On Tuesday (June 12), messengers—voting delegates from local SBC churches—chose Greear, a 45-year-old North Carolina megachurch pastor, as the leader of the nation’s largest Protestant denomination.
Greear garnered 5,410 votes (68.62 percent). Ken Hemphill, a former president of Southwestern Baptist Theological Seminary, received 2,459 votes (31.19 percent).
Hemphill tweeted his congratulations to Greear and said his fellow candidate “will be a fine president.” For his part, Greear praised Hemphill as a friend, a godly man, one who is constantly investing in younger leaders, and someone who would’ve been a great leader for the convention.
In 2016, two rounds of voting failed to yield a candidate with a majority of votes between Greear and Steve Gaines, a Memphis, Tennessee, pastor. Before an additional runoff vote could take place, Greear withdrew his candidacy, telling the convention he had prayed the night before and believed “we need to leave St. Louis unified.”

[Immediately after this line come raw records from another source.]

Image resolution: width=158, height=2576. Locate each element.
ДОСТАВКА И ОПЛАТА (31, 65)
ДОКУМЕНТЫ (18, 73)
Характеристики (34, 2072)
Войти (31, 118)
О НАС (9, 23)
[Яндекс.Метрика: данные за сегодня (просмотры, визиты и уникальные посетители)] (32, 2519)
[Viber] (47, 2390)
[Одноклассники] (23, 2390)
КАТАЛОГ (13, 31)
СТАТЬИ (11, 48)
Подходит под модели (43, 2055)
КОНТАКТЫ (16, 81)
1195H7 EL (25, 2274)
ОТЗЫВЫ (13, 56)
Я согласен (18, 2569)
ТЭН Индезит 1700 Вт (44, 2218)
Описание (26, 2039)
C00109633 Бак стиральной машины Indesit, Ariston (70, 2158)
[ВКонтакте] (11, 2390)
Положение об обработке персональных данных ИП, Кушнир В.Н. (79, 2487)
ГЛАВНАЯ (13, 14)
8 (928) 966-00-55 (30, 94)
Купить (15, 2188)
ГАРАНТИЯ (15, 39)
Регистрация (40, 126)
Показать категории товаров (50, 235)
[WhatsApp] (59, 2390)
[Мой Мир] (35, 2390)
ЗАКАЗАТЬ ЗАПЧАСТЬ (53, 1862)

After the 2018 election, Greear will have the opportunity to lead the denomination toward unity after an annual meeting that exposed generational and methodological fault lines.
Greear, 45, said he does not believe his election is an “official passing of the baton” from one generation to the next. Despite being the youngest SBC president in almost four decades, Greear said, “We walk forward together.

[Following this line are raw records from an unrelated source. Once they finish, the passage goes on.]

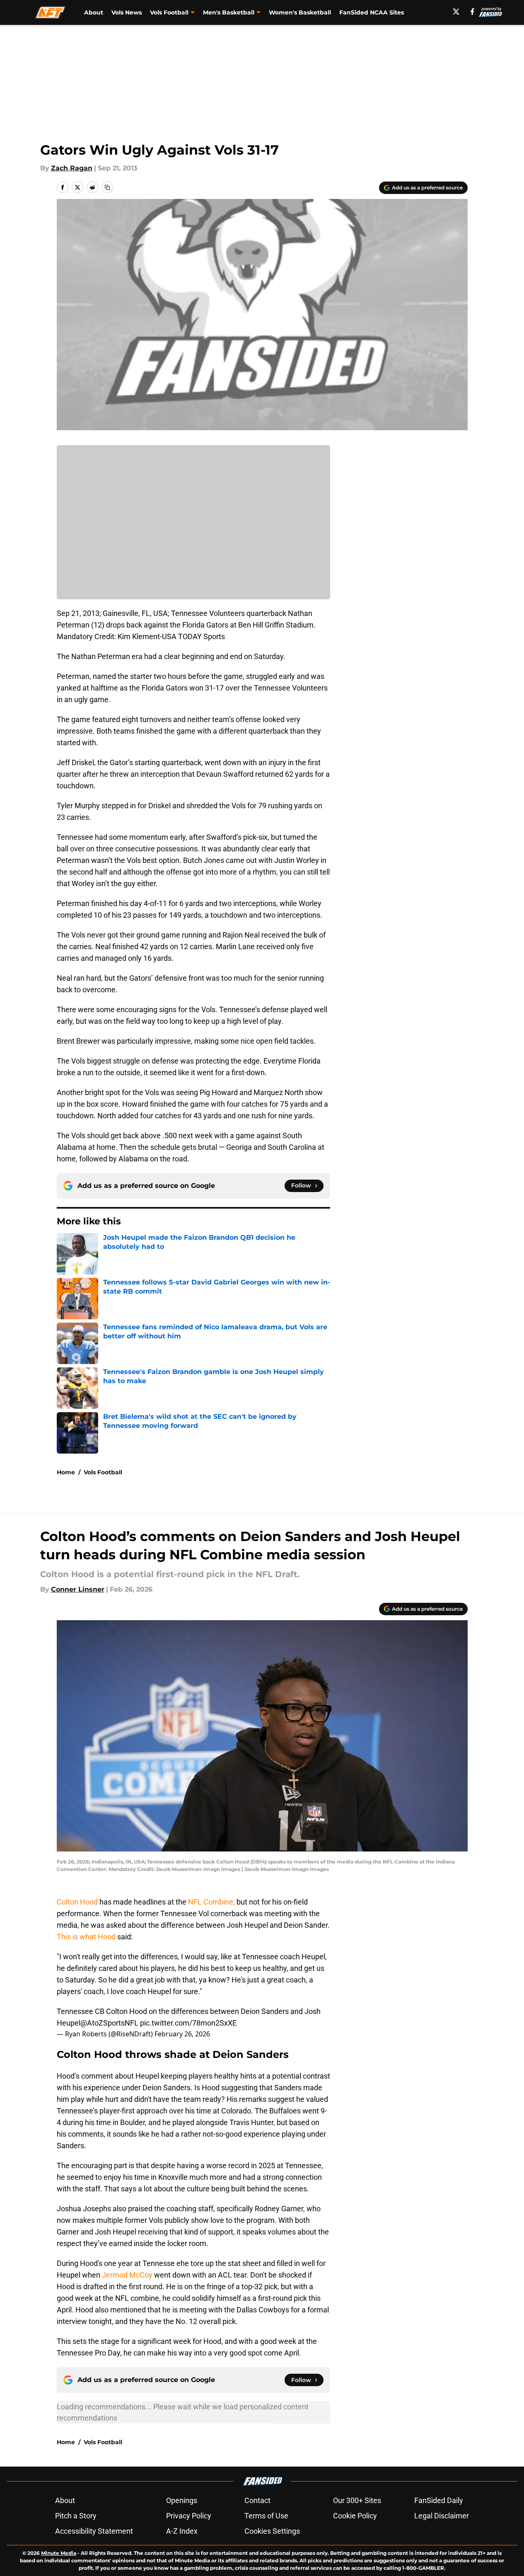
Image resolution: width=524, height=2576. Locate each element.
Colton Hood (78, 1901)
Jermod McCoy (127, 2275)
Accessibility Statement (94, 2531)
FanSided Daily (438, 2500)
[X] (456, 11)
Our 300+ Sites (357, 2500)
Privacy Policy (188, 2515)
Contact (257, 2500)
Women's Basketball (300, 12)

He said the denomination can be unified when leaders and members place the gospel above all other concerns.
“The Southern Baptist Convention is a network of churches that are not identical on everything—on style, age, cultural background, or even political alliance,” he said, “but we come together united by a common gospel confession and a common gospel mission.”
Greear noted that many things could divide the SBC in recent years and since the founding of the denomination, but it could “rally around the gospel and not be divided over secondary or tertiary issues.”
He also said the SBC has ethnic minority members, but denominational leadership doesn’t always reflect the diversity within the church pews. Elevating minority voices is needed, he said.
“Culture is changing, and to meet the needs and challenges of today, we need the wisdom and perspective of people of color,” Greear said.
As if affirming his stance, the SBC elected A.B. Vines, an African-American pastor of New Seasons Church in San Diego, California, as first vice president and Felix Cabera, a Hispanic pastor of Iglesia Bautista Central in Oklahoma City, as second vice president.
Greear said the denomination could also do more to elevate women to positions of influence. While he maintained that men are specifically called to lead in the church and home, he said women bring needed perspectives to the conversation.
Other emphases Greear says he has for the SBC are a continued focus on evangelism and church planting, a mobilization of the college generation, and an engagement of the next generation to become involved in the denomination.
Those have been at the core of what Greear has done at The Summit Church in the Raleigh-Durham area of North Carolina.
A former international missionary, Greear became lead pastor of then-Homestead Heights Baptist Church in 2001. In 2002, around 600 people attended each week and 19 people were baptized.
Today, nearly 10,000 attend services at nine campuses and 631 were baptized at The Summit last year.
To date, the church has planted almost 250 churches—including more than 200 outside the United States—with a goal to plant 1,000 in 50 years.
Greear said much of this comes from developing a specific culture within his church that he hopes to bring to the SBC as a whole.
“The question is not if you are called to the mission of God,” he said, “but where and how.”